Major bank sued over biased lending practices

by MPA01 Dec 2014
A Midwest county has filed a lawsuit against Wells Fargo, accusing the bank of predatory and discriminatory lending practices towards black, Hispanic and female borrowers in the Chicago area, according to Reuters.
 
According to a complaint filed in the U.S. District Court in Chicago, which is part of Cook County, the nation’s largest mortgage lender has discriminated against minority and female borrowers for more than a decade with the aim of recording higher earnings.
 
The complaint also stated Wells Fargo was engaged in a practice called "equity stripping.” The practice is a type of foreclosure rescue scheme and involves overcharging fees and interest rates along with refinancing penalties.
 
A Wells Fargo’s spokesperson told Reuters, that such allegations are “baseless” and the bank aims to defend itself. He commented, “It’s disappointing they chose to pursue a lawsuit against Wells Fargo rather than collaborate together to help borrowers and home owners in the county.”
 
The lawsuit is the latest in accusing a major bank of discriminatory lending practices. In June, the city of Los Angeles filed suit against JPMorgan Chase, accusing the lender of steering minority borrowers into risky home loans they couldn't afford.
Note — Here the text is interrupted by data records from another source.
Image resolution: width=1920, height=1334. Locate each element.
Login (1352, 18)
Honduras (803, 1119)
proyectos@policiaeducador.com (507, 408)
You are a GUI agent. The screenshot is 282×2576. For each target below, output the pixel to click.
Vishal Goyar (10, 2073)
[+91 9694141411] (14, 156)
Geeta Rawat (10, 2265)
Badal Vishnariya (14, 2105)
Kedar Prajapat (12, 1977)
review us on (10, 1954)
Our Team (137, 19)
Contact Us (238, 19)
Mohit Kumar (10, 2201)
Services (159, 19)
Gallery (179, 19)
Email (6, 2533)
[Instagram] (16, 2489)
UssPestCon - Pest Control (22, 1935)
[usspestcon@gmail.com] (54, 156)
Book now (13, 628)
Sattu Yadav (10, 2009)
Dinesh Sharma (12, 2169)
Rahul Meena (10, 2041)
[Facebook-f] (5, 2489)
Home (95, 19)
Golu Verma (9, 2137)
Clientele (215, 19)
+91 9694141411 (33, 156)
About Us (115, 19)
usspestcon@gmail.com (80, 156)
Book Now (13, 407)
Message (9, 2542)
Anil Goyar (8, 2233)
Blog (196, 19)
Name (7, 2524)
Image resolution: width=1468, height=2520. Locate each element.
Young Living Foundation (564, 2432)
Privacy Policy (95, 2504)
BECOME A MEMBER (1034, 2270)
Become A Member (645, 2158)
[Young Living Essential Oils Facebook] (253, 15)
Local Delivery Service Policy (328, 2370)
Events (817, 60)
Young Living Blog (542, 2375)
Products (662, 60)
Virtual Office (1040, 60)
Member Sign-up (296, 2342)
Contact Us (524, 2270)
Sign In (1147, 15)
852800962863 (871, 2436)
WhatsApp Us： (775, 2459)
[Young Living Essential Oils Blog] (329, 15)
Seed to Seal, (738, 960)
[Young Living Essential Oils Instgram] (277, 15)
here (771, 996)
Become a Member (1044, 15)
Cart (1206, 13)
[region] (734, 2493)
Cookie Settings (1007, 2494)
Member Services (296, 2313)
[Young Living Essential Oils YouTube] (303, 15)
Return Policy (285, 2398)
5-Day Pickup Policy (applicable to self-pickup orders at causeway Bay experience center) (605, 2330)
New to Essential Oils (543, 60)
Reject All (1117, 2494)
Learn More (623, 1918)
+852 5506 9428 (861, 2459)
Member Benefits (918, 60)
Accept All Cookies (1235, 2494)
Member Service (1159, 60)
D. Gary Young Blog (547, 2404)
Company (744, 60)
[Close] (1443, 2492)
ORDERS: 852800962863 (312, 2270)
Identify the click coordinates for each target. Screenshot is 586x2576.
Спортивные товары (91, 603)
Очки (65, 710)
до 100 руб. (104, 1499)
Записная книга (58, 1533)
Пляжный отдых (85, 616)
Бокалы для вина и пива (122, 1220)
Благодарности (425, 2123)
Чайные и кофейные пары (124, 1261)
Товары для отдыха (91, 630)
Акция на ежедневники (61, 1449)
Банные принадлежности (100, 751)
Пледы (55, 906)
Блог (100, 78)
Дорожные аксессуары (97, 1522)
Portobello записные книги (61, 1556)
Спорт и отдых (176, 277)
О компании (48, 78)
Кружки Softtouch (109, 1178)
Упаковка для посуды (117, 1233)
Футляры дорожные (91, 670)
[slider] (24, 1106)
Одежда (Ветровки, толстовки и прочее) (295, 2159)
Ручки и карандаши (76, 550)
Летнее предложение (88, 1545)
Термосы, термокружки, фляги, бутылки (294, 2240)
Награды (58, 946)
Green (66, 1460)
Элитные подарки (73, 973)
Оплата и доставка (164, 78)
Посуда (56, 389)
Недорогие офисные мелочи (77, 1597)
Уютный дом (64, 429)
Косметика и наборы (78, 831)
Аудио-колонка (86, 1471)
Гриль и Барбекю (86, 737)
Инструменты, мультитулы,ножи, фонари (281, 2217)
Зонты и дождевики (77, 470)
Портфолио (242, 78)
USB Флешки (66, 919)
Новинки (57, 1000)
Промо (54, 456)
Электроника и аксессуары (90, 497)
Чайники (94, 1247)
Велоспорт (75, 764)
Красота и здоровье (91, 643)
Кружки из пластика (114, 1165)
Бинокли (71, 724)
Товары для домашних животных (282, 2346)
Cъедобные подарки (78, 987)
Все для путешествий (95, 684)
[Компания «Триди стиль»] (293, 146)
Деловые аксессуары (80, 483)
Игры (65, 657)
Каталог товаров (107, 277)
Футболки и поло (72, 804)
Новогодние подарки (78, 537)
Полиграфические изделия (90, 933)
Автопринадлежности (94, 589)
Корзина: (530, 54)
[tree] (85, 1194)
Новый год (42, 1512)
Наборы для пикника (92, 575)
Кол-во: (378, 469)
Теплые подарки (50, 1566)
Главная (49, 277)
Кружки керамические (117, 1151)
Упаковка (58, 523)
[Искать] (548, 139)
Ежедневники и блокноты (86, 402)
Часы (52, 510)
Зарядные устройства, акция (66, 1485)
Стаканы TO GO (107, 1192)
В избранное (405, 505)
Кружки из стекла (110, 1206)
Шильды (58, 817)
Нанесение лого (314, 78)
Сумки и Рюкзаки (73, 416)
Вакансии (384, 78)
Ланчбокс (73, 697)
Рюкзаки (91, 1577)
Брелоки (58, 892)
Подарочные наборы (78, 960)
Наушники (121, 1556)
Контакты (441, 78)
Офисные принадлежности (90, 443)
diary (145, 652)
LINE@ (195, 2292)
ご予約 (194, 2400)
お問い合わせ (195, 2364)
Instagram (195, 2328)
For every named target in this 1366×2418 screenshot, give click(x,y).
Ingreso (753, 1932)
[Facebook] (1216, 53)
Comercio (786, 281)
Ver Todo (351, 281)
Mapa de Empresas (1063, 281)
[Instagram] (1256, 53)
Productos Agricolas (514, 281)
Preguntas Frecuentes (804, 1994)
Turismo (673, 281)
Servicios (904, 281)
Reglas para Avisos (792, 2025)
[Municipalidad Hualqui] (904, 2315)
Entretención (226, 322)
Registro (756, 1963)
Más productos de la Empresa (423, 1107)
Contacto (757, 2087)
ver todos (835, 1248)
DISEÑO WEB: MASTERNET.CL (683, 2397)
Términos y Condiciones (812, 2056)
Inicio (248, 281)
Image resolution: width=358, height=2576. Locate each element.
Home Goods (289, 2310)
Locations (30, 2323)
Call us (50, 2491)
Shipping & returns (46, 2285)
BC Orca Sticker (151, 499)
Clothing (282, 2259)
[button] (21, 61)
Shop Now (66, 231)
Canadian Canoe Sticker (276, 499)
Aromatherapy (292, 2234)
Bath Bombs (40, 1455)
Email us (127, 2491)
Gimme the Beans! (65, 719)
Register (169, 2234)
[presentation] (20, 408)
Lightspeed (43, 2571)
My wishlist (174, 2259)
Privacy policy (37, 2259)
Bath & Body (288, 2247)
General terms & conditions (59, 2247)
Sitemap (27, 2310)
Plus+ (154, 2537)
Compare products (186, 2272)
Citigroup and Bank of America Corp. have also been sued for discrimination in lending practices.
                                                       
In October, the U.S. Department of Housing and Urban Development reached a $5 million settlement with Wells Fargo Home Mortgage, resolving allegations that the lender discriminated against women who were pregnant or had recently given birth and were on maternity leave.
 
Late last year, a Deutsche Bank subsidiary agreed to pay more than $12 million to settle allegations that it discriminated against African American and Hispanic borrowers. HUD had alleged that MortgageIT’s practices resulted in minority borrowers being charged higher annual percentage rates and fees than similarly qualified white borrowers.
 

COMMENTS

  • by Gordon Schlicke | 12/1/2014 2:37:59 PM

    In a federal case, if a county can claim "standing" (an aggrieved party) what is to stop cities and states from targeting lenders on the same basis: mortgage statistics alone? This is a result of the disparate impact issue that this Administration has championed since Eric Holder took office. The issue hasn't gone high enough in the court system to settle once and for all but what a slap in the face to all those who provide mortgage funds to citizens of this county. If there was no intent to discriminate there should be no penalty. I thought exploitation of this sort was against the law . . . not now, brother.